Lack of 3 beta-hydroxy-delta 5-C27-steroid dehydrogenase/isomerase in fibroblasts from a child with urinary excretion of 3 beta-hydroxy-delta 5-bile acids. A new inborn error of metabolism.
 Cultured fibroblasts were shown to be capable of catalyzing the conversion of 7 alpha-hydroxy-cholesterol to 7 alpha-hydroxy-4-cholesten-3-one, an important reaction in bile acid synthesis.
 The apparent Km was approximately 7 mumol/liter and Vmax varied between 3 and 9 nmol/mg protein per h under the assay conditions used.
 The assay was used to investigate fibroblasts from a patient who presented with a familial giant cell hepatitis and who was found to excrete the monosulfates of 3 beta, 7 alpha-dihydroxy-5-cholenoic acid and 3 beta, 7 alpha, 12 alpha-trihydroxy-5-cholenoic acid in urine (Clayton, P.
 T., J.
 V.
 Leonard, A.
 M.
 Lawson, K.
 D.
 R.
 Setchell, S.
 Andersson, B.
 Egestad, and J.
 Sjovall.
 1987.
 J.
 Clin.
 Invest.
 79:1031-1038).
 In addition 7 alpha-hydroxy-cholesterol was found to accumulate in the circulation.

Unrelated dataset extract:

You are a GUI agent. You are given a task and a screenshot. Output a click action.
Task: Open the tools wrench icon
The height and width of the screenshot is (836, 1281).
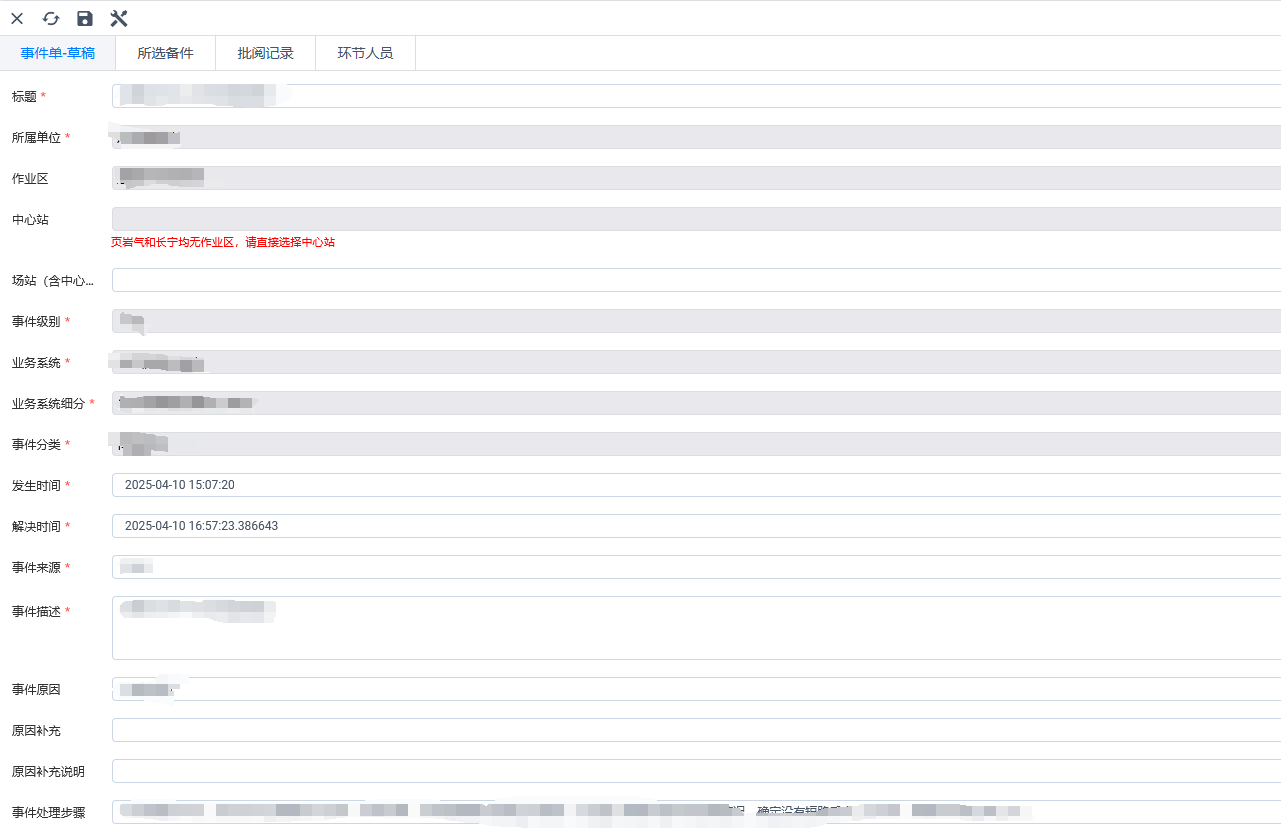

 Cultured fibroblasts from this boy were completely devoid of 3 beta-hydroxy-delta 5-C27-steroid dehydrogenase/isomerase activity.
 Fibroblasts from his parents had reduced activity, compatible with a heterozygous genotype.
 The results provide strong evidence for the suggestion that this patient's liver disease was caused by a primary defect in the 3 beta-hydroxy-delta 5-C27-steroid dehydrogenase/isomerase involved in bile acid biosynthesis.